The Indian Rubber Gloves Manufacturers Association (IRGMA) has expressed strong support for the new guidelines issued by the Central Drugs Standard Control Organisation (CDSCO), detailing the responsibilities of zonal, sub-zonal, and port offices. These updated guidelines, released on 12 September 2024, aim to modernise procedures and strengthen regulatory oversight. However, the IRGMA has urged the government to ensure strict implementation to prevent the import of substandard gloves into India.
The guidelines come after the introduction of new rules and an online system via the SUGAM portal, replacing the 2011 regulations. The IRGMA has long advocated for a Quality Control Order (QCO) for gloves to protect the domestic market from inferior imports, which pose risks to consumers and hinder the Make in India initiative.
“The new CDSCO guidelines are a positive development, but the authorities, including Assistant Drug Controllers (ADCs) at ports, need to be well-informed about the document to effectively manage the import of bulk-packed substandard gloves,” said IRGMA General Secretary Man Mohan Singh Gulati.
The revised guidelines introduce risk-based inspections to ensure compliance with Good Manufacturing Practice (GMP) standards, bringing greater uniformity, transparency, and accountability across CDSCO offices.
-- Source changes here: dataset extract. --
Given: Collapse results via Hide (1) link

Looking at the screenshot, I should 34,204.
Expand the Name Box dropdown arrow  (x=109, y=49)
Additionally, they set clear timelines for processing applications in the medical devices sector, including drug manufacturing licences and No Objection Certificates (NOCs) for cargo clearance at port offices.
To enhance quality control, the guidelines mandate each drugs inspector to collect at least ten samples monthly, comprising drugs, medical devices, and cosmetics. The data from these samples will guide future inspection strategies, ensuring continuous regulatory vigilance.
The IRGMA views these updates as a step forward in ensuring better quality control for medical gloves in India, supporting local manufacturers, and contributing to the broader national goal of self-reliance in the medical device sector.